◆ CONSIGNES
(a) Répondez aux questions suivantes à l'aide du texte sur les Kurdes d'Iran :
(i) Quelle ville est la capitale du Kurdistan sud ?
(ii) Quelle sous-province sera le théâtre de l'origine et de la chute de la République de Mahabad ?
(iii) À quelle date Reza Shah Pahlavi abdique-t-il ?
(b) Poursuivez le texte sur les Kurdes d'Iran à partir de sa dernière phrase.

◆ DOCUMENT
= = = = = = =

I. L’Iran d’après-guerre, une situation propice aux proclamations d’indépendance

L’Iran compte parmi les quatre pays (avec la Turquie, l’Irak et la Syrie) abritant la plus importante population kurde du Moyen-Orient : avec une population de près de 10 millions de personnes aujourd’hui, et environ 5 millions en 1945 (2), la composante kurde était une variable socio-politique incontournable pour l’Iran.

Administrativement, le pays compte six provinces, douze sous-provinces et quinze régions. Parmi ces sous-provinces, deux portent le nom du Kurdistan : le Kurdistan nord, avec Sanandaj pour chef-lieu et le Kurdistan sud, avec pour capitale Kermanshah. Ces deux sous-provinces sont, sans surprise, peuplées à grande majorité de Kurdes. Toutefois, elles ne sont pas les seules : la sous-province de l’Azerbaïdjan occidental (dont le chef-lieu est Rezaieh), qui borde la frontière avec l’Irak, la Turquie et la République soviétique d’Azerbaïdjan, en longeant par l’ouest le lac Ourmiah, est également peuplée à majorité de Kurdes. C’est cette sous-province de l’Azerbaïdjan occidental qui sera le théâtre de l’origine et de la chute de la République de Mahabad. Les sous-provinces du Kurdistan n’essuieront, elles, qu’un impact très limité de l’épopée indépendantiste kurde au nord du pays.

Durant la Seconde Guerre mondiale, le 21 août 1941, l’équilibre géopolitique interne de l’Iran est bouleversé par l’arrivée en force des Britanniques et des Soviétiques qui envahissent le pays, malgré sa neutralité affichée, afin de sécuriser les réserves pétrolifères locales et assurer la continuité d’une ligne de ravitaillement reliant l’Union soviétique aux territoires britanniques du Moyen-Orient. Reza Shah Pahlavi, à la tête de l’Iran, abdique le 16 septembre avant d’être déporté en Afrique du Sud par la Grande-Bretagne.

= = = = = = =

◆ LIGNES EXTRAITES
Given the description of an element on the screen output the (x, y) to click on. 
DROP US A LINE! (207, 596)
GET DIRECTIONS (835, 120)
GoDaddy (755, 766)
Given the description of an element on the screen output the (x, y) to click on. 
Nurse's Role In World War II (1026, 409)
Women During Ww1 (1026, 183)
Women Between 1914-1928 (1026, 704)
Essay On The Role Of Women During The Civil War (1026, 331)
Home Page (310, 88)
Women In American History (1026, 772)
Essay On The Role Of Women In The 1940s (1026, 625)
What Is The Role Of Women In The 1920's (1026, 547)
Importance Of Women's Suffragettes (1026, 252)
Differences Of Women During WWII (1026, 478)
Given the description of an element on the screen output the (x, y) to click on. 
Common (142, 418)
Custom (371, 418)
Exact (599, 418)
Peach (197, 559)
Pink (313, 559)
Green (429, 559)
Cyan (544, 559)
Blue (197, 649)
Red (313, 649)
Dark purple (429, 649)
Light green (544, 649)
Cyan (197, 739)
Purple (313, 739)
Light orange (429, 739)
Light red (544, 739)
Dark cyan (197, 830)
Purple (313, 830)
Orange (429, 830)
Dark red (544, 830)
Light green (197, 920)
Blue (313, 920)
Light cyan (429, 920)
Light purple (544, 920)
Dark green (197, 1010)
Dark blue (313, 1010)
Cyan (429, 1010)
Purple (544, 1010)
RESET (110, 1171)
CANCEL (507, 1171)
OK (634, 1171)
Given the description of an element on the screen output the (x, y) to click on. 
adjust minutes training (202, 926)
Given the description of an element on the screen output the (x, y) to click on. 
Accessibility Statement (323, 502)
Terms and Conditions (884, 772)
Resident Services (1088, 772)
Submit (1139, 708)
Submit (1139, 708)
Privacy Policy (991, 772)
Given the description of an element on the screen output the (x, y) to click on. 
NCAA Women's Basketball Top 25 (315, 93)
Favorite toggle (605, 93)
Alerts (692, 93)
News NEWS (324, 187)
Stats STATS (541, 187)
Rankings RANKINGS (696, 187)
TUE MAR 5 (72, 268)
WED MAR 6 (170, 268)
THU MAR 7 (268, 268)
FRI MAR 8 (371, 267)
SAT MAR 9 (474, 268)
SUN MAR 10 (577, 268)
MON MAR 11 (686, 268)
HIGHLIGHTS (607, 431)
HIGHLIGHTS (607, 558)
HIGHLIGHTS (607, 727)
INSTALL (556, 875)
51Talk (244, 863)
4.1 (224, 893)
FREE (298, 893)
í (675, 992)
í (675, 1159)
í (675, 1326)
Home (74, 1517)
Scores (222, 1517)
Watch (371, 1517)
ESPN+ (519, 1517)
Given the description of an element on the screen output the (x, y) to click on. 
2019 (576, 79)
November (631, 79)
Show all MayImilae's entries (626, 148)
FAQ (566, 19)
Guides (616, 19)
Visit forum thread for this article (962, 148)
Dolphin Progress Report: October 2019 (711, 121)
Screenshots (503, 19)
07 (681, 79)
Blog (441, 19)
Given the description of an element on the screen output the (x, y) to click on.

= = = = = = =

◆ RÉPONSES PAR CONSIGNE
(a)
(i) Kermanshah
(ii) La sous-province de l'Azerbaïdjan occidental
(iii) Le 16 septembre

(b)
Les forces britanniques occupent alors le sud du pays, où sont situées les plus substantiels gisements pétrolifères, tandis que les Soviétiques occupent le nord. Le centre du pays est quant à lui laissé à lui-même. En effet, ne présentant pas d’intérêt pour les deux Alliés, ces derniers n’ont pas jugé nécessaire d’y déployer des forces. Le système tribal local prend alors très rapidement le relais de l’autorité déchue de Téhéran : des chefs s’imposent, comme Mahmoud Khan (à la tête de la tribu de Kani-Senan) ou encore Hama Rachid Khan (leader de la tribu de Baneh).

Si la République de Mahabad n’est pas encore proclamée durant la Seconde Guerre mondiale, une certaine autonomie kurde prévaut de fait dans les territoires entourant la ville éponyme, mais aussi celle de Saqqiz ou encore de Sanandaj. A Baneh par exemple, en 1941, le chef tribal Hama Rashid Khan prend possession d’un petit territoire dès la fuite des troupes iraniennes face à l’arrivée des Soviétiques et des Britanniques. Il y régna de 1942 à 1944, avant que les Soviétiques ne le soupçonnent de travailler pour le compte des Britanniques et ne le force à fuir en Irak.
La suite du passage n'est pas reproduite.